We caught up with Jackson Hole Orage ambassador Rebecca Gerber to chat about birds, the best après ski in Jackson and sewing.

Orage: Hey Becca, nice to finally catch up. Where are you from? 

Becca: A small farm town in Southern Maine. 

Orage: Where do you live today?

Becca: Jackson Hole, WY. 

Orage: Favorite run at Jackson hole?

Becca: Sorry, can’t tell you that one….

This on maybe?

This one maybe?

Orage: No one ever does! Argh. What pushed you to move to Jackson Hole

Becca: I actually moved to Jackson for a job as an avian research technician (studying birds) that I was offered after graduating college. It was a seasonal summer position and when it ended I had fallen in love with Jackson and there was no chance I was leaving before I spent at least a winter here. I worked at a ski shop that winter. I told my mom it would just be one season… five years later and I’m still here. At this point, I can’t imagine living somewhere that doesn’t have the possibility to ski (even if it’s a 20ft strip of slush) 12 months of the year. 

Orage: What is the best book you’ve read in the past year?

Becca: Shadow Mountain: A Memoir of Wolves, a Woman, and the Wild. It’s written by Renee Askins 

Orage: What music do you listen to for music when skiing?

Becca: Depends what I’m skiing. Backcountry I’ll go without. If I’m boot packing in a stable location I’ll put on A Tribe Called Quest or something crazy like Tiesto to get the blood flowing. If I’m in bounds fooling around, probably A Tribe Called Quest, Odesza, or some 90s dance hits.
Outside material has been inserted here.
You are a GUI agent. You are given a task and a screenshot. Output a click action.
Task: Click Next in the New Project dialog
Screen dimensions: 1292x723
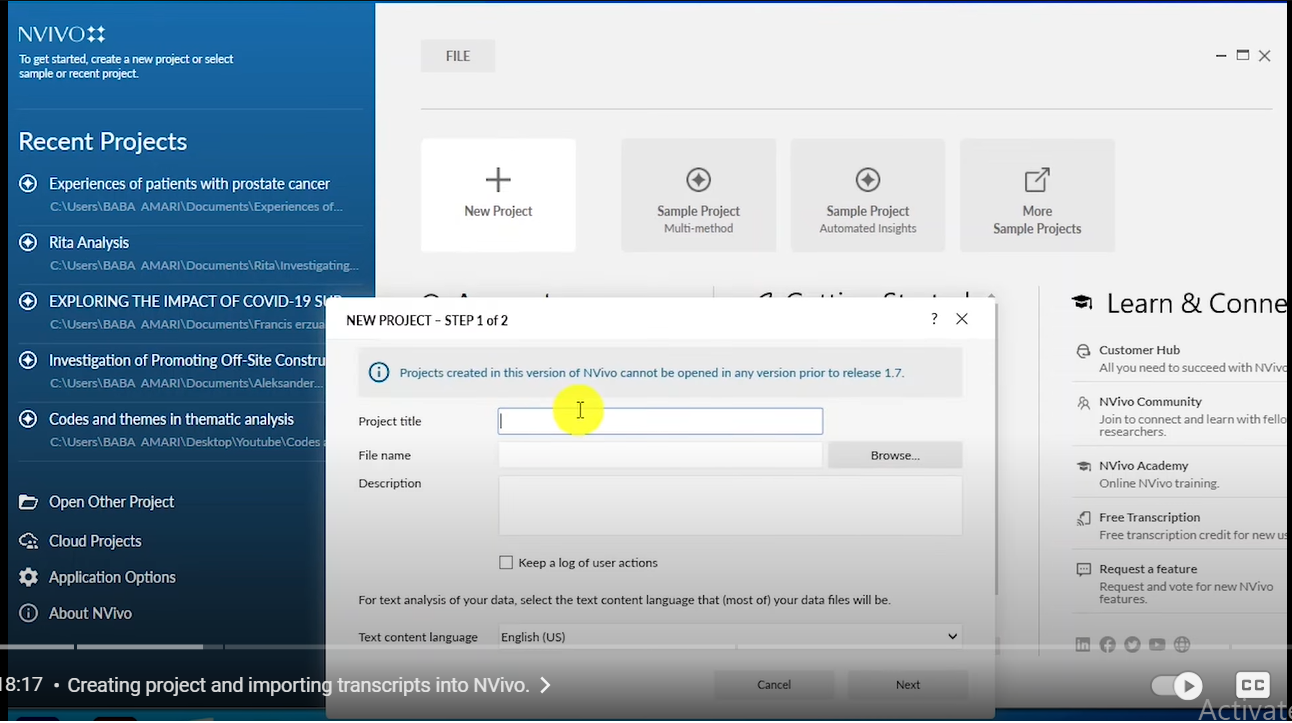(x=906, y=685)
For the in-bounds on a powder day… all the same stuff, many times nothing, but sometimes I’ll imagine my skiing in slow motion and I’ll throw on Tom Jones. You should try it.  

Orage: Where is the best après ski in Jackson?

Becca: Well it was always the VC, but that is no longer. So now….Bodega. They have the best slushies ever…but I would not recommend having more than one. 

Orage: You participated in a few events on the world freeride tour. How did that go?

Becca: It was an amazing experience. I didn’t place as well as I had hoped. In fact, I felt as though I skied terribly. It was a huge wake up call and reminder of the mental challenges of skiing. I earned so much respect for the mountains and for all of my fellow competitors. I had the opportunity to meet amazing people and was able to challenge myself in more ways than I thought possible. Big mountain ski comps are the real deal and I have so much admiration and respect for all the athletes that go back year after year. As if the comps weren’t enough of a challenge, training was non-stop, 4 days a week, and left me in tears some days. Even with that, and some humiliating comp runs, I had a goal and I went for it. I’m a better skier and person because of it. 

Becca Gerber ski big mountain

Orage: What was your best day of skiing this season?

Becca: It was about a month ago in the Jackson Hole side country. We had 17″ reported overnight and my friend had gotten us on the early tram. After a couple laps we dropped into Corbets, where I had one of the better tomohawks I’ve had in a long time. No equipment was lost and my body was intact. I was stoked and my adrenaline was at an all time high. We continued on and went out to ski some of the deepest snow I’ve ever skied in my 27 years of skiing. Not much to say about that. We all know what the white room feels like. So, yeah, that was a pretty good day. 

Orage: What gear are you riding on?

Becca: Blizzard. I’ve tried so many other skis and Blizzard continues to be the best. They carry you through anything and charge on any day, in any condition. I ski the Cochise on most days and the Bodacious on deep days. 

Orage: What’s your favorite drink?

Becca: Coffee….. Or Budweiser.

Becca Gerber Orage

Orage: I read that your mom plays the mandolin. Do you play any instruments?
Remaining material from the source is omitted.